Márcio Rozário

Personal information
- Full name: Márcio Nascimento Rozário
- Date of birth: 21 November 1983 (age 42)
- Place of birth: São Mateus (ES), Brazil
- Height: 1.87 m (6 ft 2 in)
- Position: Centre-back

Senior career*
- Years: Team / Apps / (Gls)
- 2005: Linhares / 14 / (0)
- 2006: Juventude / 23 / (0)
- 2007: Caxias / 2 / (0)
- 2007: Macaé / 14 / (0)
- 2008: Inter-SM / 7 / (0)
- 2008: América-RN / 4 / (0)
- 2008–2009: Al-Jazira / 47 / (1)
- 2010–2011: Botafogo / 26 / (0)
- 2011–2012: Fluminense / 23 / (1)
- 2012: Náutico / 8 / (0)
- 2012–2014: Marítimo / 50 / (0)
- 2012–2013: → Marítimo II (loan) / 1 / (0)
- 2014–2016: Suphanburi / 70 / (2)
- 2017: Persela Lamongan / 10 / (1)
- 2017: Mumbai City / 15 / (1)
- 2018: Persipura Jayapura / 13 / (1)
- 2019: Metropolitano / 6 / (0)
- 2019: Inter de Lages / 6 / (1)

= Márcio Rozário =

Brazilian footballer

Márcio Nascimento Rozário (born 21 November 1983) is a Brazilian former footballer who played as a center back.

==Club career==
Márcio Rozário previously played for Juventude in the Campeonato Brasileiro. He was hired by the UAE side Al-Jazira in 2008 at the request of the coach Abel Braga.
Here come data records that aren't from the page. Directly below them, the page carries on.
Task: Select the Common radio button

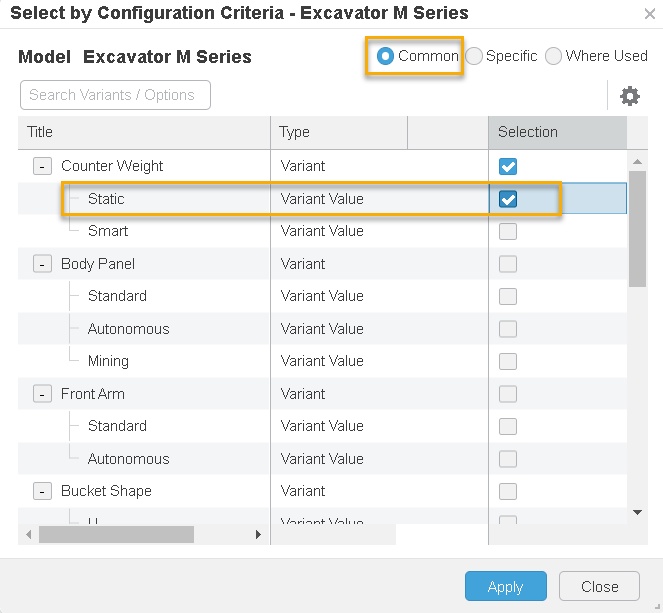Action: 385,56
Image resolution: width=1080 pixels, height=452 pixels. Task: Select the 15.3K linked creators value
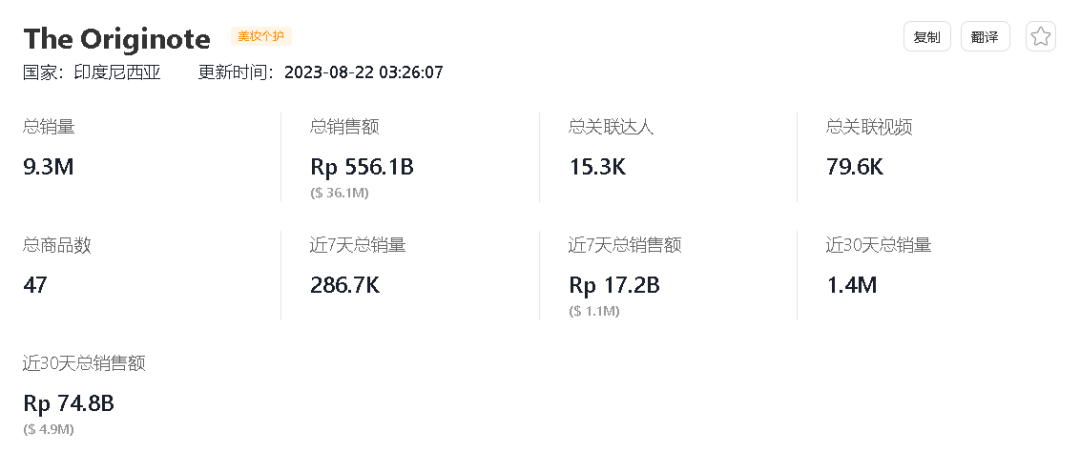pyautogui.click(x=597, y=167)
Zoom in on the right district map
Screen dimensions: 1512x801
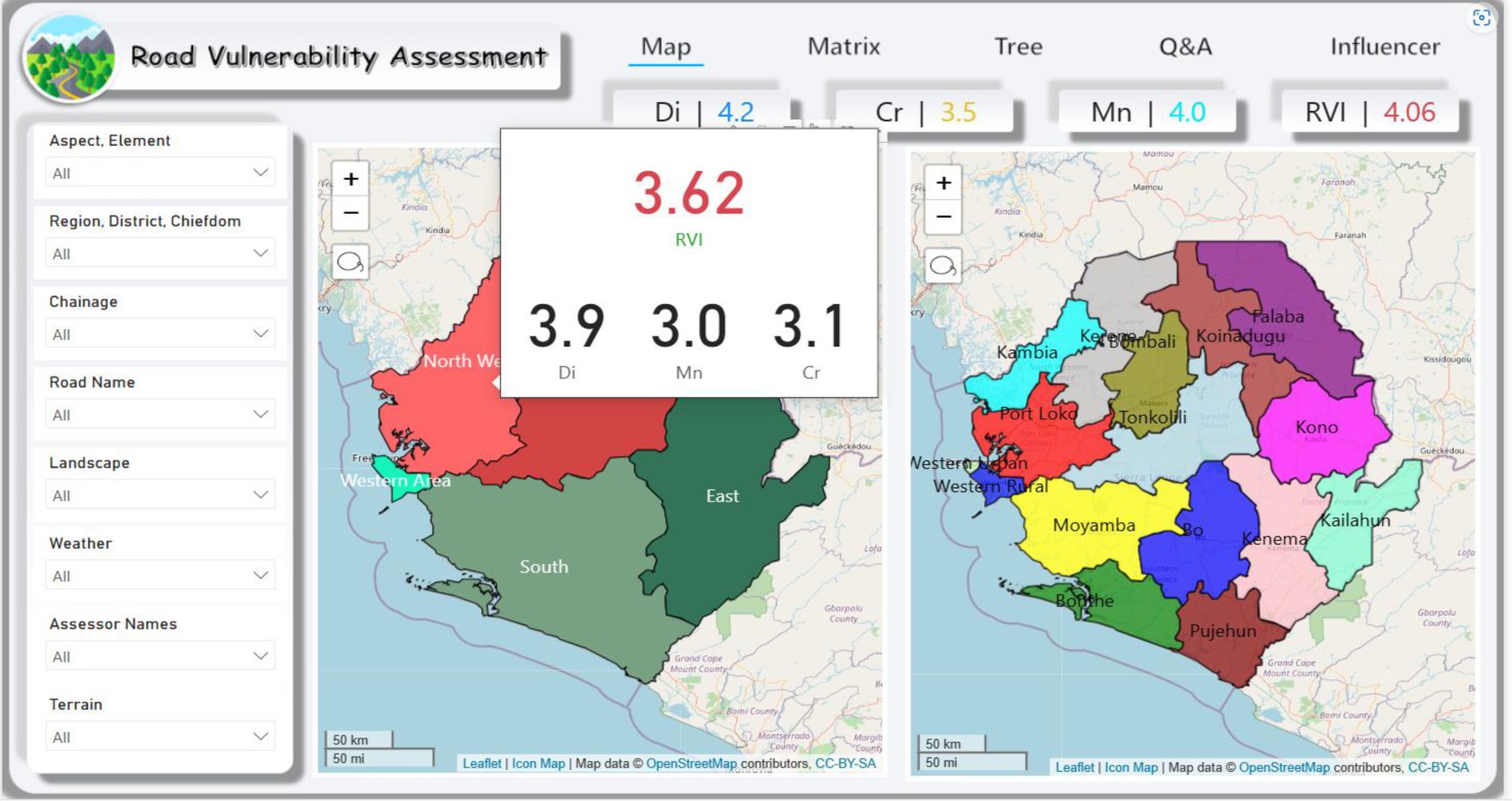pyautogui.click(x=943, y=183)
In July 2010, he left UAE after two seasons with the Al-Jazira.

On 2 August 2010, Márcio Rozário signed a one-year contract with Botafogo. Next year, he moved to Fluminense which was managed by Abel Braga on 26 May. In August 2012, Márcio Rozário signed a two-year contract with CS Marítimo.